[Text passage]
Each performer was instructed to stand behind the table with a blank expression while he poured paint on them first, then poured the paint over himself, and then they all struck poses from the painting. Zohore choreographed the performance to Mozart’s “Lacrimosa,” an unfinished part of his last Requiem Mass in D Minor, K. 626, a reference to the memento mori that follows a work of art made just before the subject’s (or composer’s) death. Zohore reimagined this as a reminder to celebrate the lives of these artists working in Baltimore, presenting living bodies in front of an institution that says it wants to support them. 

“Everyone was gifted the shirt that they were wearing,” he says, “commemorating and unifying us into this expression.” Zohore says that he has always been interested in small-scale merchandise culture, such as a commemorative T-shirt from a Bar Mitzvah, and he says that Warhol was a master of selecting middle-class signifiers of consumer culture and transforming them into banal, funny, and poignant metaphors. He believes that Warhol doubled the image in “The Last Supper” in order to make the scene both queer and humorous, and says he wanted to match that energy in his performance.

 

I am hoping that the museum takes a bigger interest in experimental work and objects that fit outside of a traditional commercial art market.
Monsieur Zohore

“We broke bread together in front of the BMA’s front steps, and this was a humbling experience for me,” he says, admitting that it reminded him of his first performance at the BMA, part of the collaborative WDLY and Wickerham & Lomax Art After Hours Takeover event in October 2019. “That performance validated me as a member of the Baltimore community and I wanted to repay the artists who supported me, to represent a different work with the same group of people, and it was a true privilege.”
[/Text passage]
[Dataset records]
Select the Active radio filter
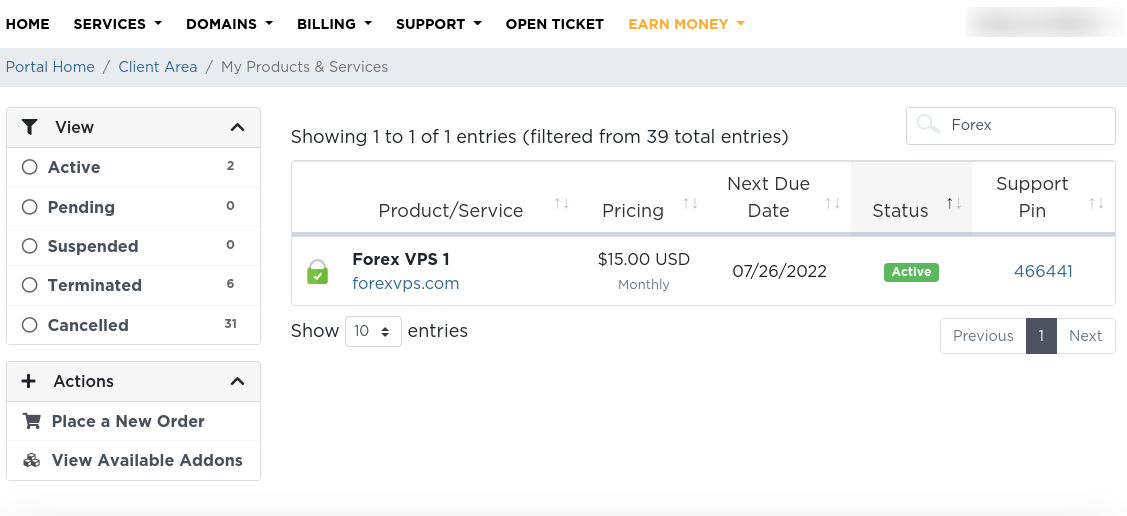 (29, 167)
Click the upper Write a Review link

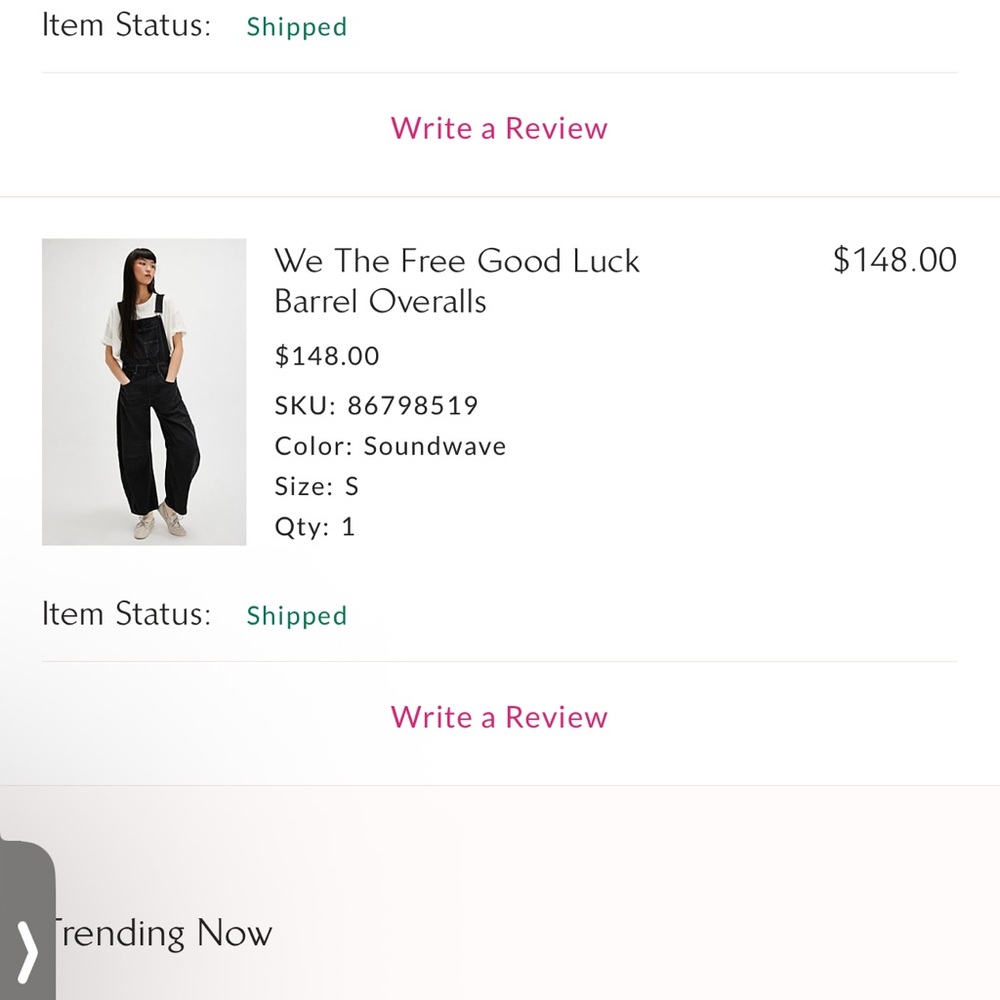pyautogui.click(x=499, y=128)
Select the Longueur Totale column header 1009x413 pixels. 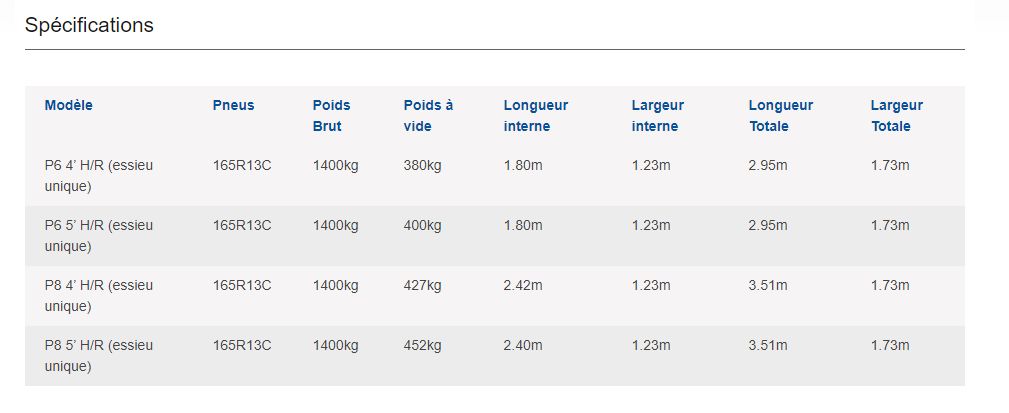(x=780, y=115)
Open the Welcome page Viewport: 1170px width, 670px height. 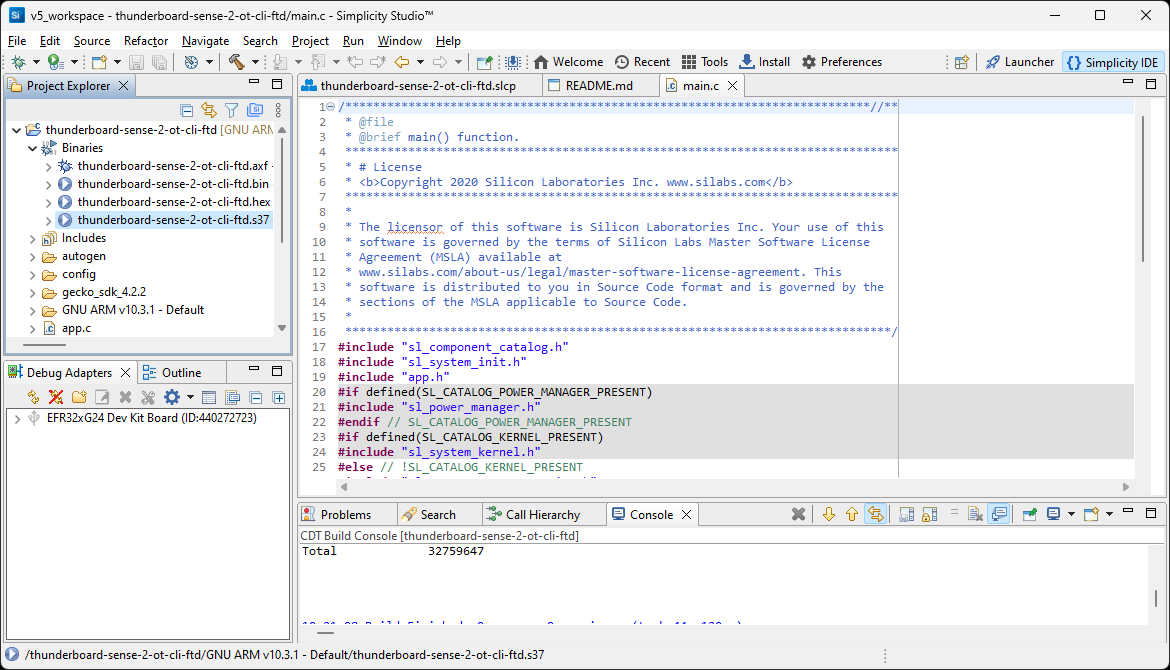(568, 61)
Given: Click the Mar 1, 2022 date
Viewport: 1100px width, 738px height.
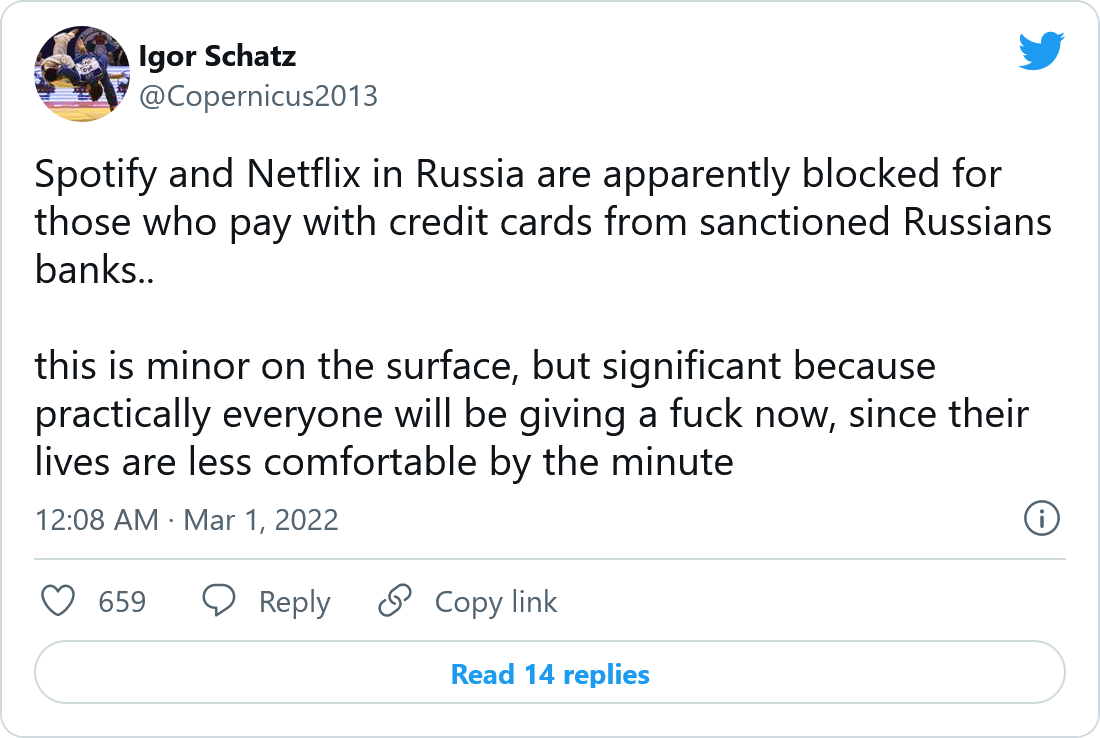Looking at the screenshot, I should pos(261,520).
[/Dataset records]
[Dataset records]
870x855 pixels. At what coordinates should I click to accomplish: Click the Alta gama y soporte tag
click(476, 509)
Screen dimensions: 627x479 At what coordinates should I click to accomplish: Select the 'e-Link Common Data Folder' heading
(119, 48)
[/Dataset records]
▸ **Work item A**
In the text about Zohore's performance, to what piece of music was the performance choreographed?
▸ **Work item B**
Please extend the text about Zohore's performance from where it stops.
The records have nothing to do with the text about Zohore's performance.

▸ **Answer box A**
Mozart's "Lacrimosa," an unfinished part of his Requiem Mass in D Minor, K. 626.

▸ **Answer box B**
“How many more prizes do these artists need to win before the museum properly values them?” Zohore asks, specifically about Wickerham & Lomax, a Baltimore-based collaborative who won the Sondheim Prize in 2015 after the annual Artscape exhibition at the BMA and won the Trawick Prize in 2020. “They were invited to throw a party at the museum, to invite friends and perform, but the institution has not attempted to collect their work. These artists are just one example of those who have gone the extra mile, participated in national and international exhibitions off the strength of their own networks, but without the  institutional validation from the Baltimore museum.”

Zohore believes that all museums can play a greater role by engaging seriously with the contemporary art community in which they are situated. In addition, he says that the museum’s collection has been built over time, slowly and purposefully, so he would like to see them continue to add works by diverse, globally known artists, but to balance out these acquisitions with artists based locally. It is the museum’s collection that will stand the test of time, as directors, curators, exhibits, and initiatives come and go. And it’s essential that the Baltimore museum reflects the art being made here and now and that its collection reflects this for generations to come.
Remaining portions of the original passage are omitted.